- Directed by: Anna Muylaert
- Written by: Anna Muylaert
- Produced by: Sara Silveira Maria Ionescu
- Starring: Ary França Etty Fraser Marisa Orth Isabela Guasco Letícia Sabatella
- Cinematography: Jacob Solitrenick
- Edited by: Vânia Debs
- Music by: André Abujamra
- Production companies: Dezenove Som e Imagens África Filmes
- Distributed by: Europa Filmes MAM Filmes
- Release date: 2002;
- Running time: 96 minutes
- Country: Brazil
- Language: Portuguese
- Budget: R$1.5 million
- Box office: R$406,930

= Durval Discos =

2002 film directed by Anna Muylaert

Durval Discos is a 2002 Brazilian absurdist black comedy film written and directed by Anna Muylaert shot in Pinheiros, a borough of São Paulo. The film is noticeable for its soundtrack made up of 1970s Brazilian music that reflects the protagonist's taste, as he is himself a hippie, as well as André Abujamra's original score, more present in the film's second, darker half. The shift of mood from the first part to the second was advertised as life's A and B sides, a reference to the film's homage to LPs.

Abujamra makes a small comical appearance as the character Fat Marley and Brazilian rock singer Rita Lee also has a brief cameo as an eccentric customer who forgets to take the vinyl she has just bought. Some of the records shown in the store include Caetano Veloso's white, signed 1969 album and Tim Maia's Racional, a two-volume album highly sought in Brazil due to its cult status.

==Plot==
In the late 1990s, Durval (Ary França) is a middle-aged man who owns a record store in the first floor of his overbearing mother's (Etty Fraser) house. A typical hippie, Durval refuses to sell CDs despite the decline in customers. He notices his mother is not giving as much attention to cooking and house chores as she once did, and suggests they hire a maid, a task which is tricky since they are only willing to pay 100 reais. A young woman (Letícia Sabatella) finally appears willing to take on the job, but disappears after one day. They soon discover that she left a little girl called Kiki and a note asking them to take care of her for a few days. Durval and his mother become attached to Kiki, but soon discover she is actually the daughter of a wealthy family from the countryside who has been kidnapped.

==Cast==
- Ary França as Durval
- Etty Fraser as Carmita
- Marisa Orth as Elisabeth
- Letícia Sabatella as Célia
- Rita Lee as Tia Julieta
- Isabela Guasco as Kiki
- André Abujamra as Fat Marley
- Theo Werneck as DJ Theo
- Regina Remencius as Mãe de Kiki
- Marcelo Mansfield as salesman

== Soundtrack ==
1. Mestre Jonas - Os Mulheres Negras
2. Que Maravilha - Jorge Ben
3. Maracatu Atômico - Gilberto Gil
4. Madalena - Elis Regina
5. Irene - Caetano Veloso
6. Ovelha Negra - Rita Lee
7. Back in Bahia - Gilberto Gil
8. Alfômega - Caetano Veloso
9. Besta É Tu - Novos Baianos
10. Xica da Silva - Jorge Ben
11. London, London - Gal Costa
12. Pérola Negra - Luiz Melodia
13. Mestre Jonas - Sá, Rodrix & Guarabyra

Tim Maia's "Imunização Racional (Que Beleza)" does not appear in the soundtrack album, but is present in the film.

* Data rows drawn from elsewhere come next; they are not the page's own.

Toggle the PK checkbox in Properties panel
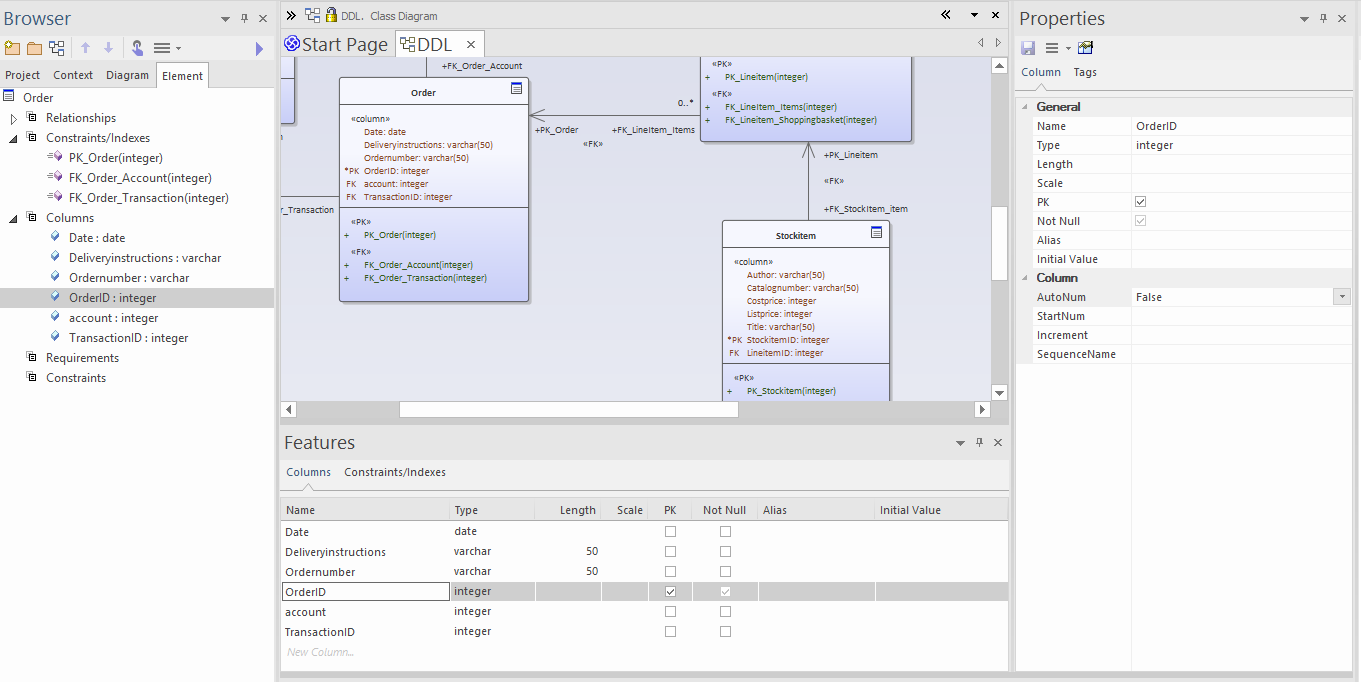Image resolution: width=1361 pixels, height=682 pixels. (1141, 202)
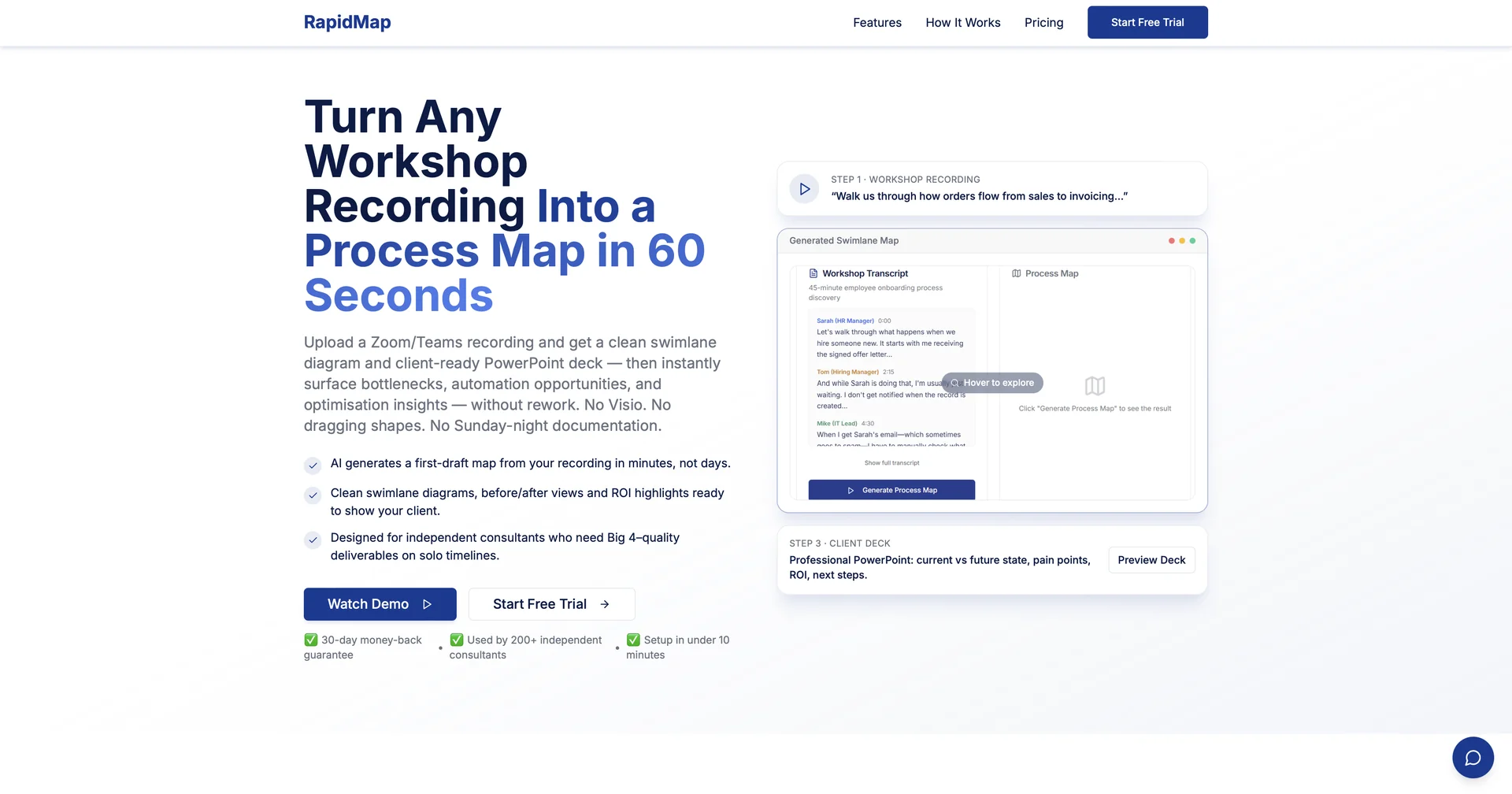The width and height of the screenshot is (1512, 794).
Task: Click the Workshop Transcript document icon
Action: coord(813,273)
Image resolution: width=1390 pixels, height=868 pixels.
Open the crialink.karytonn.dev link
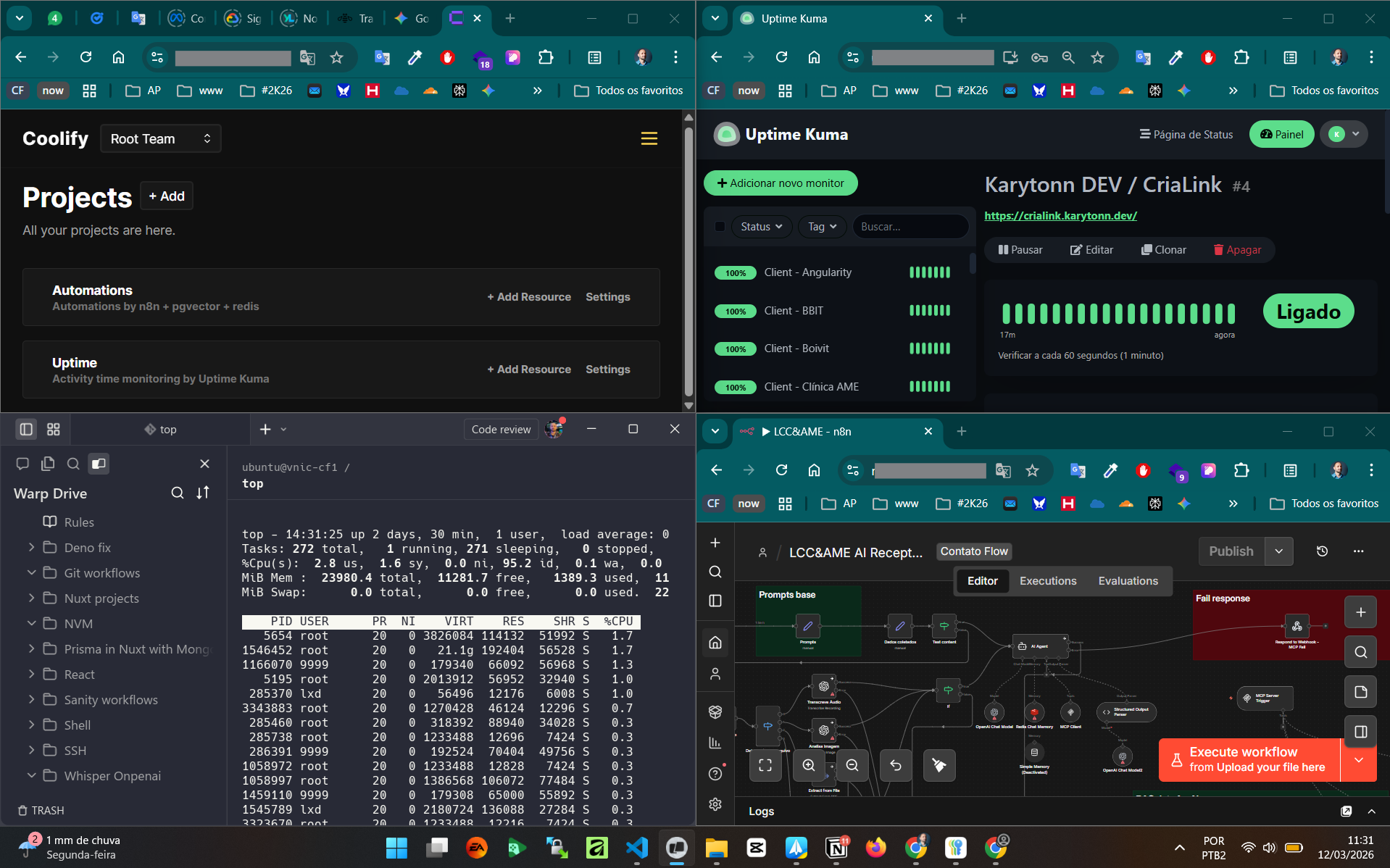pos(1060,216)
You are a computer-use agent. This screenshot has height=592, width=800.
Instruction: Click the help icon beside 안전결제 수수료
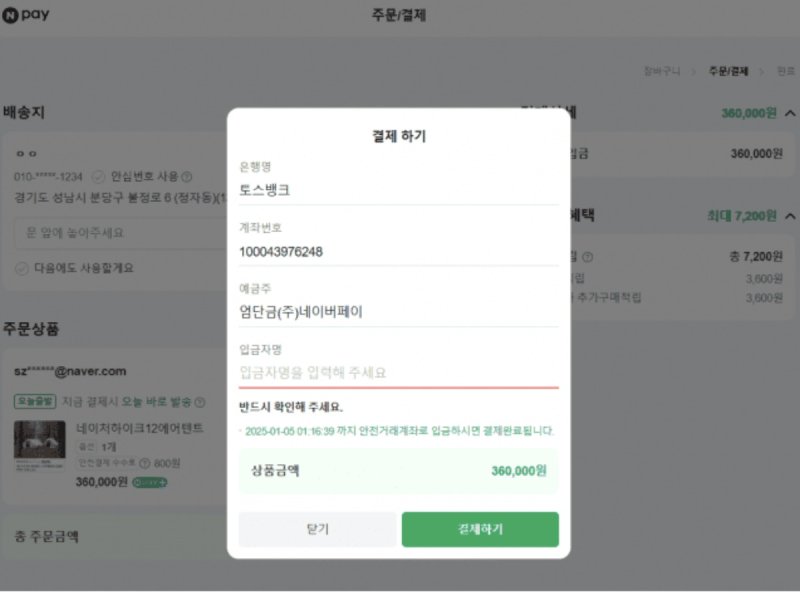[x=146, y=462]
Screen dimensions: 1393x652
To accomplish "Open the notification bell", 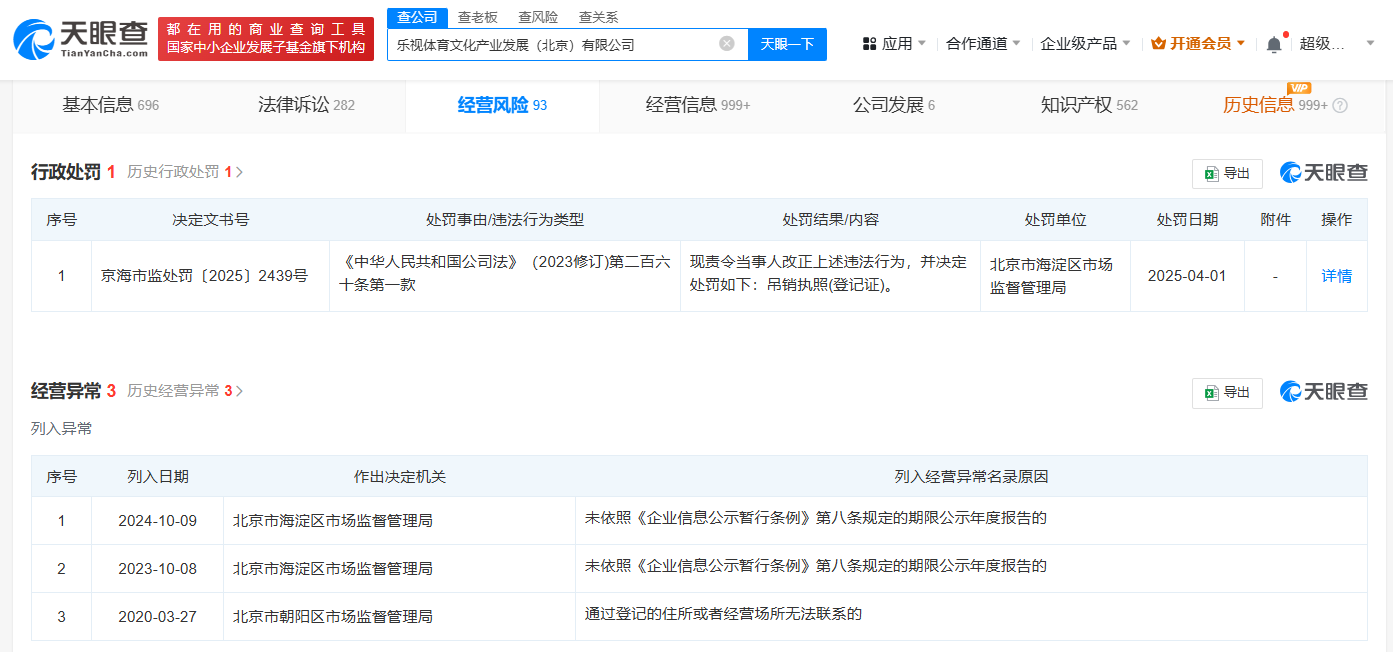I will click(1273, 44).
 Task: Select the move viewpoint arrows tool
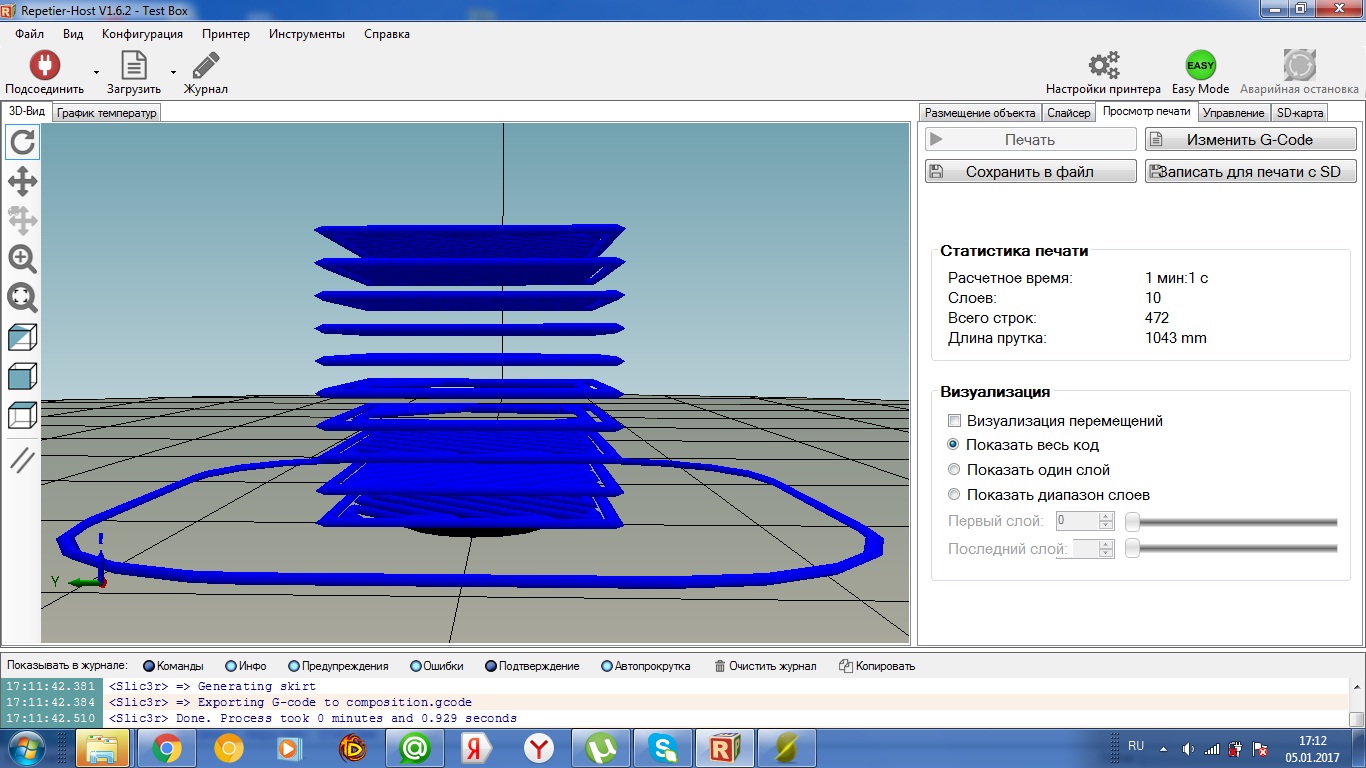(x=22, y=181)
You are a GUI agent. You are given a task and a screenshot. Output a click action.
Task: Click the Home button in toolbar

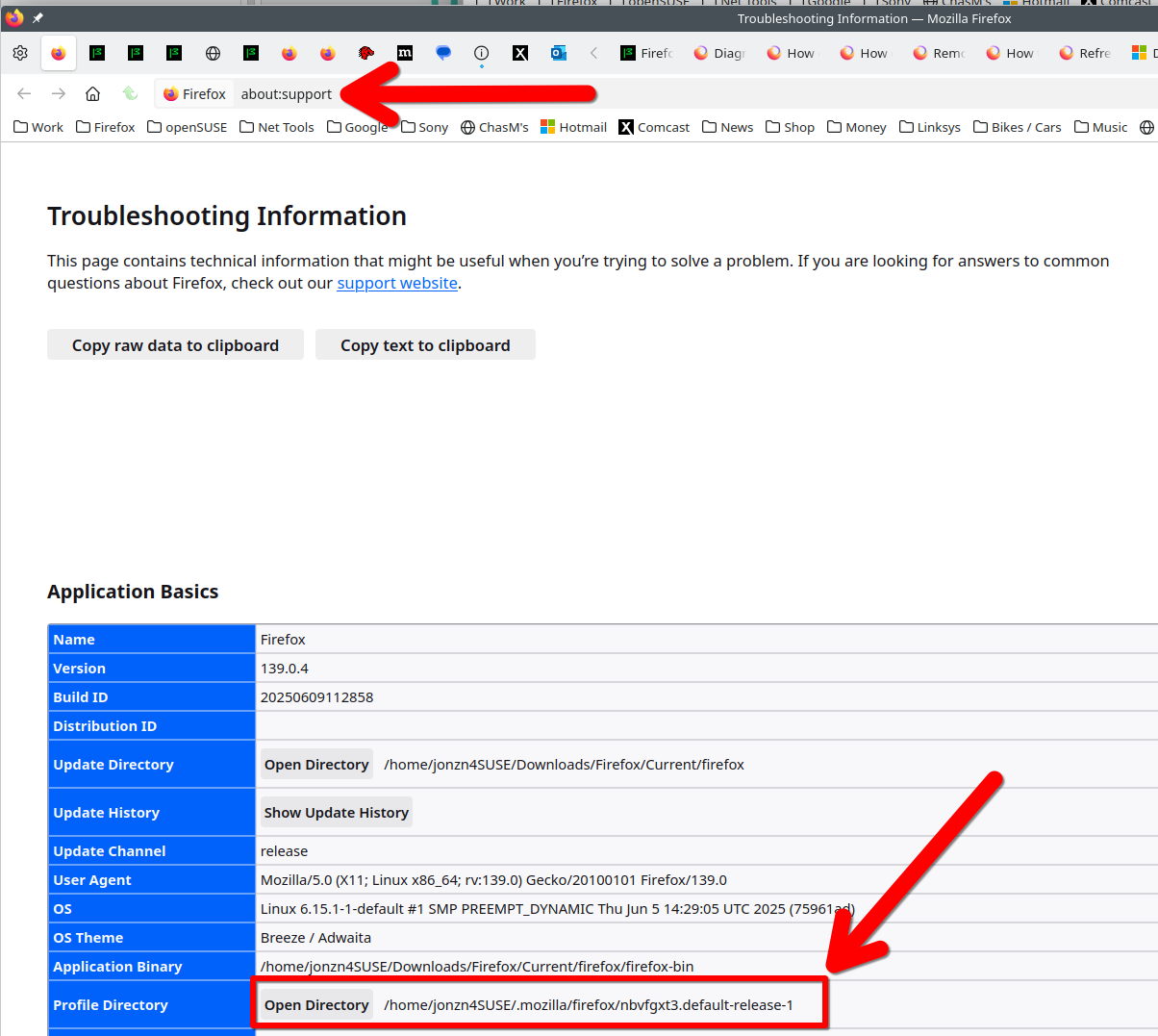(x=92, y=93)
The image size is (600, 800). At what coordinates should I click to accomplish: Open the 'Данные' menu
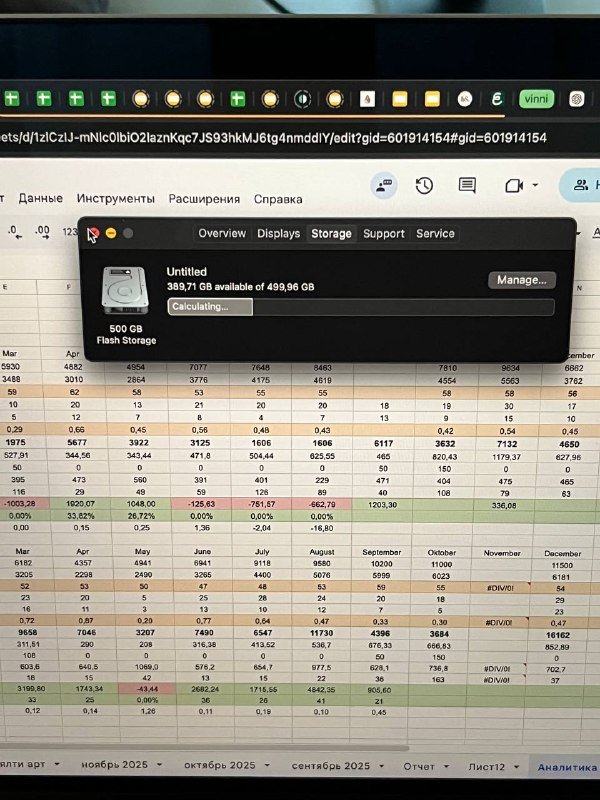(40, 199)
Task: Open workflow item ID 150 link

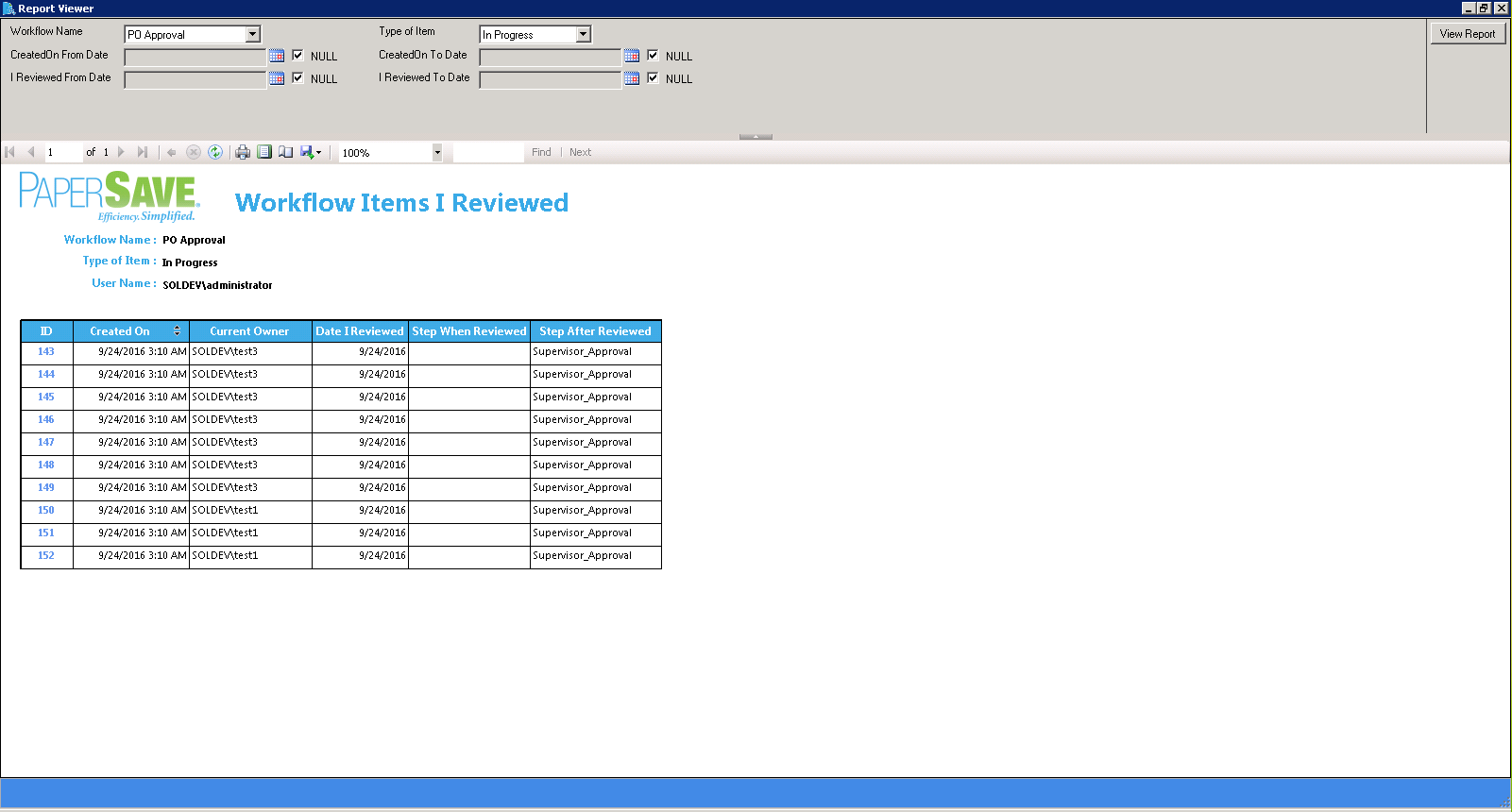Action: (x=46, y=510)
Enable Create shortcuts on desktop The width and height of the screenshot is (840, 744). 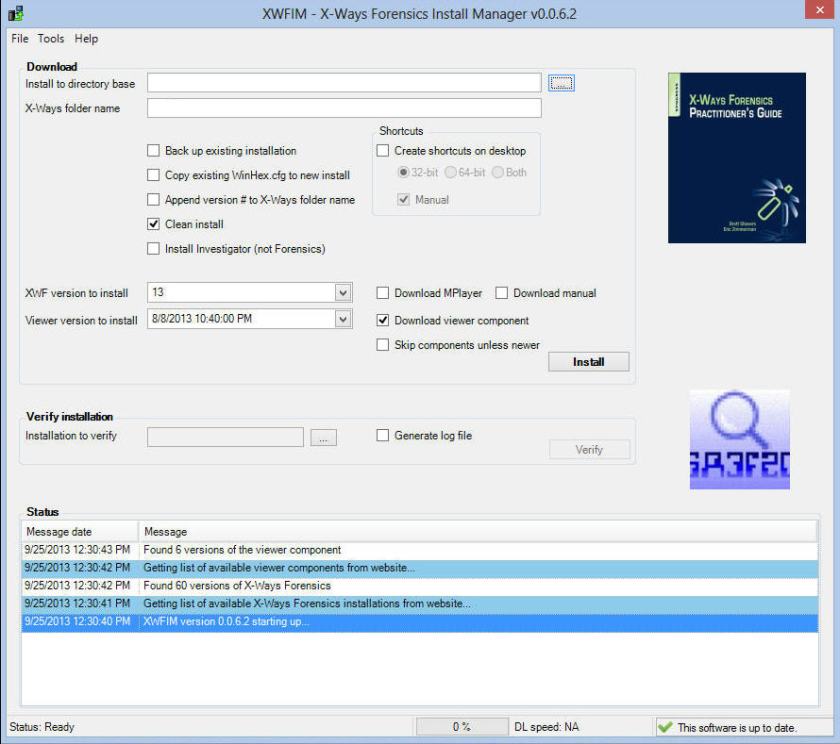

The song "Mestre Jonas", present in the film's opening sequence, relates to the film's story through its lyrics. In the song, Jonas lives inside a whale, which acts as a protection shell (in an allusion to the biblical story of Jonah). Similarly, Durval refuses to move on with the times or move out of his mother's house.